Shake Up a Serving of Mason Jar Soft Serve Ice Cream

a jar of ice cream with a spoon of ice cream resting on the top
Get Ready to Shake Up a Batch of Ice CreamBecky Stayner

While the viral version of this ice cream recipe (it contains heavy cream, sugar, vanilla, and salt) is perfectly edible, this one simple ingredient swap—sweetened condensed milk for the sugar and some of the cream—makes it so much better!
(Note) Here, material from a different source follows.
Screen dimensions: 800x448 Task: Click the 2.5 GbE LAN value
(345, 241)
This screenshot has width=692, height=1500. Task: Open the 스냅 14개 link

Not only does the sweetened condensed milk help reduce some of the fat in the recipe, but it also makes the ice cream super-creamy and prevents it from freezing into a solid block. The viral version must be eaten within three hours (and tends to get icy), while ours can stay frozen for 8 to 12 hours and still remain creamy.

Yields: 2 servings

Prep Time: 10 mins

Total Time: 8 hours 10 mins


  • 2/3 c.

    heavy cream

  • 1/3 c.

    sweetened condensed milk

  • 1/2 tsp.

    pure vanilla extract

  • 1/4 tsp.

    kosher salt


  1. Combine cream, sweetened condensed milk, vanilla, and salt in a 16-ounce wide-mouth Mason jar; tightly screw on the lid. Shake until the mixture is thick, almost doubled in size, and the consistency of sour cream, 4 to 6 minutes. Stir in any desired mix-ins. (See below for suggestions.)

  2. Freeze, stirring occasionally, until the mixture is the consistency of soft serve ice cream, 8 to 12 hours.